Wednesday, July 24, 2013

My Librarian

I would like to write about a very special experience I had today.

I had the opportunity to meet with my childhood librarian. I went to Chaparral K-8 School in Gilbert for my 6th and 7th grade year, and Ms. McKenrick was the school's librarian. I had a closeness with her while I attended that school. She is happy, she loves to read, and I adore her. I was very sad to leave Chaparral for Utah, and she was (and still is) a very special person to me.

We met at Wendy's. My friend Mae (she arranged our little meeting) and I are broke, so this was the perfect spot. I got the sweetest hug from her, and it felt like old times. It is a little different, we are older! We talk about boys and college and the new things of life.

Ms. McKenrick is moving to the Cayman Island to live with her sweetheart. She gave us the full scoop of how they met, what he is like, and showed us cute pictures. She was glowing! She was a like a girl who had just received her first kiss, and now was telling me girlfriends.

I was taught some very important things today, that are very relevant to my life. She is leaving many things behind in Arizona. She is giving away many possessions, and her life is taking a new direction. Something so beautiful about her is her perspective. "A new chapter in my life" is what she told us this was. She was grateful for all her life experiences, and was ready to begin "a new chapter".

I felt inspired by that because my move to Utah was my new chapter. My new found faith was a new chapter. My future has so many new chapters, I look forward to my new chapters. I also see how important it is to fully appreciate the chapter I am living in, and loving look back at the history I have made.

She gave me a picture and framed note that I had given four years ago, and told me her that note had sat on her office window (I believe that's where she said) everyday since I had given it to her. She also gave me a little green-gray heart. It was given to her as a gift, and says Isabel Bloom (I believe that was the creator of the sculpture) on the back. My librarian wanted to give me these things to remember her, and to have a little piece of her.

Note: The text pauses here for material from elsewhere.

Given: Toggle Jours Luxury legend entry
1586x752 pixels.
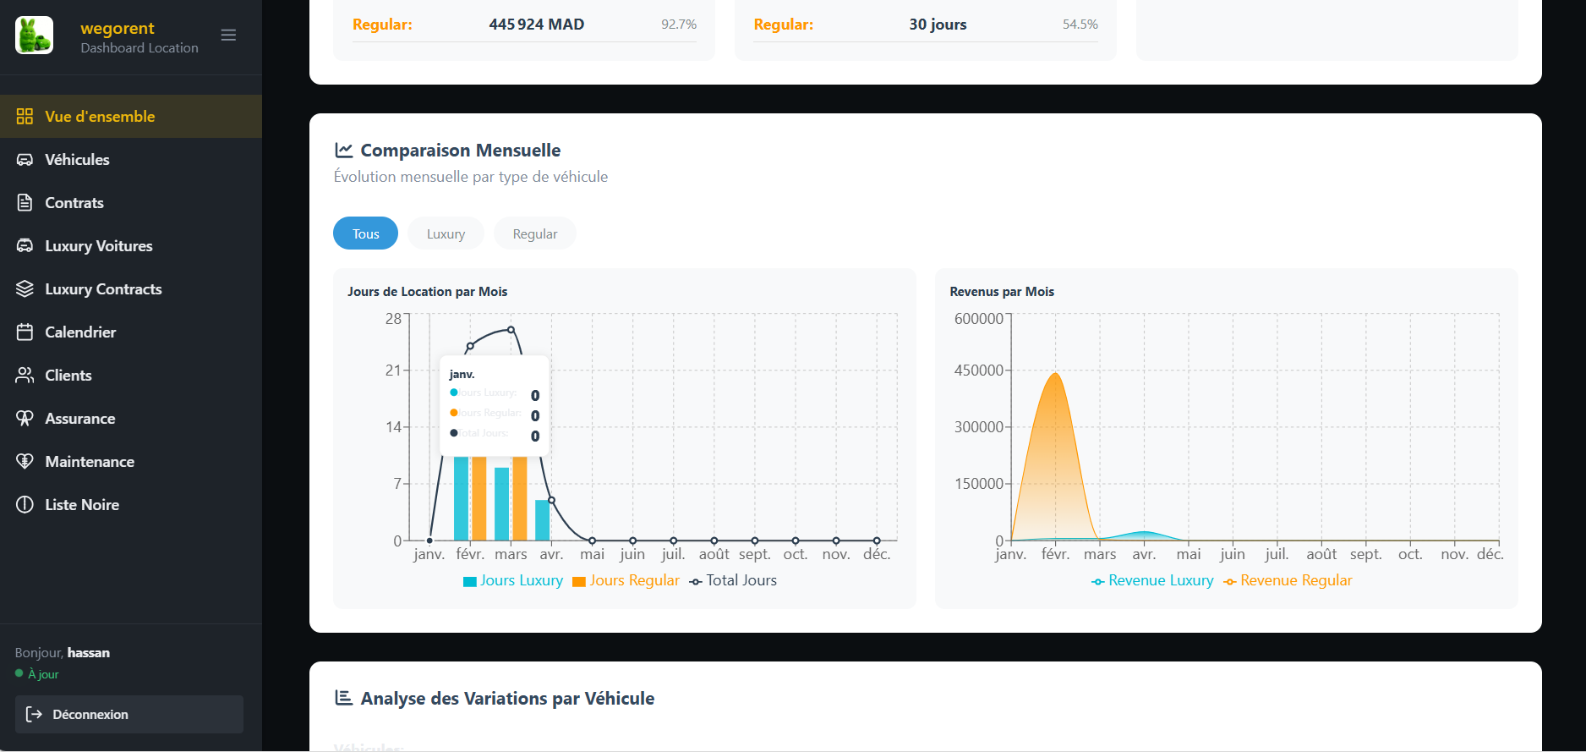Looking at the screenshot, I should (x=513, y=581).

I wear little CTR rings which symbolize that I am Mormon, and she noticed them. I was hesitant to share my story. I have not been supported by many that I have told, and I can be little afraid. It took me a moment, but I shared that my experiences had lead me to my Mormon Faith. I told her I loved it. I was happy with it. My quest for spiritual knowledge had finally been taken in the correct direction. She was overjoyed for me that I had found something that fills me. She told me that she had been raised Methodist, and had converted to Catholicism (and then back to Methodist). In her life, there were trials that were very hard on her. She told us (not necessarily in these exact words) that she had been brought to Christ through her trials. I can't explain it, because the way she worded it was so beautiful. Her light reflects her faith.

I thought how my move to Utah, and trials of change in my life had broken me down almost to point where I couldn't find happines. I reflected that I had become humble enough through my pains to come to Christ, and learn of him. I desperate for comfort, that I seeked it. I found God. I found my Savior.

I feel very inspired. I want to shout to her, "Look how happy you have chosen to be! I want will to my best ability instill that as permanently in my life as possible!" I love to see her light, because it shows me that what Christ has done for me, he has done for many others precious souls. I love how she has made such a full life for herself, regardless of her struggles. I look up to her.

We will stay in touch. Our paths will cross again, especially if they are meant to. I don't feel sad, I feel happy. I feel very inspired to reflect on my personal happiness. My struggles are not forever. Christ is how I will charge through my trials, even in my weakness. I am not my weakness. I am who God has created me to be, and I am strengthened through my faith in Christ.

Ms. McKenrick, if you read this, I love you. Thank you for being instrument in the Lord's hand, and teaching me.